As far as genres are concerned, I doubt rap will disappear completely from the scenes, probably will lose only a little popularity.
I think that music that mixes various genres will gain great success (classical music with synthesizers)
Pop will always be the usual pop of the last few years, I don't see big changes coming.
I think there will be more focus on the sound of a song, so simple instrumental bases without texts won't be rare or the renewed popularity of soundtracks.
Add to this the rebellion songs that appeal to the new generation.


----------



## Bastard

A retrofuturist take on 1980s music.


----------



## Kaznos

Bastard said:


> A retrofuturist take on 1980s music.


Didn't that already happen?


----------



## Blazkovitz

Justmeonhere said:


> Add to this the rebellion songs that appeal to the new generation.


There are always some rebellion songs, but I wouldn't expect it to be an important theme in 2020s culture. The iGeneration (born 2001-?) is an artistic generation, and as such not very rebellious.

What about a revival of emo music? It would fit the temperament of an artistic generation.


----------



## Wobotnik04

Another different electro pop wave? Like trap electro pop maybe? Which i imagine. But honestly i don't know, i'll just wait and see.


----------



## valosagutas

We are lucky if it will be close to this:


----------



## Lakigigar

Specialization. Pop will indeed be boring, have no meaning in it and focused on consumerism, with pop / rap / trendy electronic beats in it, but the subgenres will have differentiation and better music than in the decades before.
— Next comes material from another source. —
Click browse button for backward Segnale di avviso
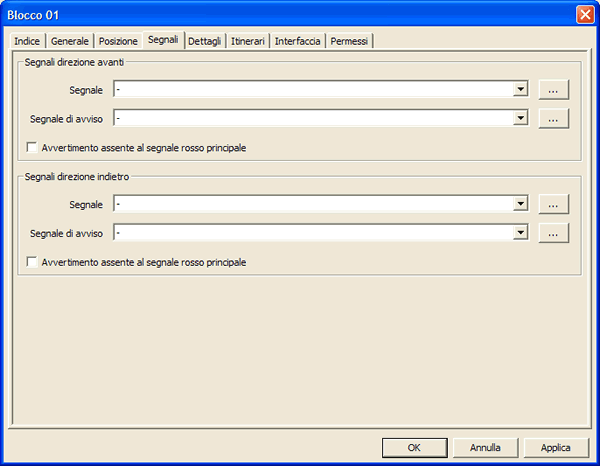600x466 pixels. (x=554, y=233)
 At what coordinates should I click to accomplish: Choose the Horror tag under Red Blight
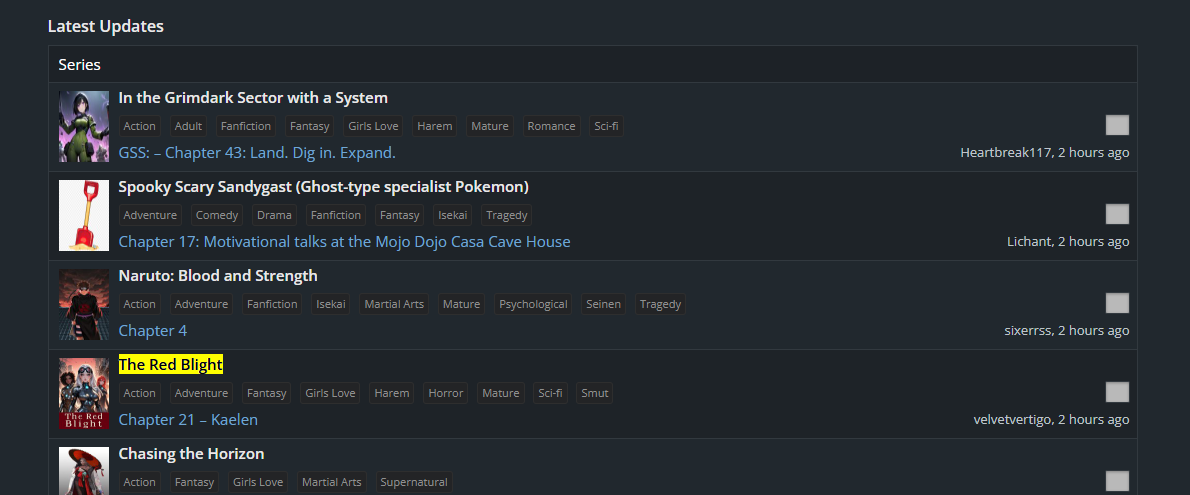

Just ignore the mainstream. Nobody asks you to listen to mainstream music.


----------



## MLGNOSCOPE

I think it will be much like now until around 2023.


----------



## Restless Thinker




----------



## SharksFan99

Don't worry, we should know what the 2020s will be like after a hurricane in Late 2018.


----------



## Xool Xecutioner

I don't know what the music of 2020s will be like, but I know I'm gonna revive thrash metal from ashes and make it return to its former glory. 

#2020sarethedecadeforthrashmetal


















/big s


----------



## Eren Jaegerbomb

I don't want to know.
Mainstream music is terrible, I don't know how much worse can it get. 
Even non mainstream music is kind of boring.


----------



## HeyJealousy

Different. Not necessarily better, just..... different.


----------



## INFPsyche

Crappy ..

Sent from my LGLS676 using Tapatalk


----------



## The Dude

Hopefully like Zlad...:laughing:


----------



## Crowbo

Your mom's last gasp


----------



## Antipode

It's going to be Illenium


----------



## Crowbo

It will be like 2020s music


----------



## Toketee

I'll be listening to music from Ireland. I don't like the music that's available in my country.


----------



## Mammon

Shitty. And with the EU's Copy Right Directive being approved I think I will be stuck with shitty music from the radio. All you'll be able to listen to wil be offiically government approved 20 sec long clip of it I'd imagine.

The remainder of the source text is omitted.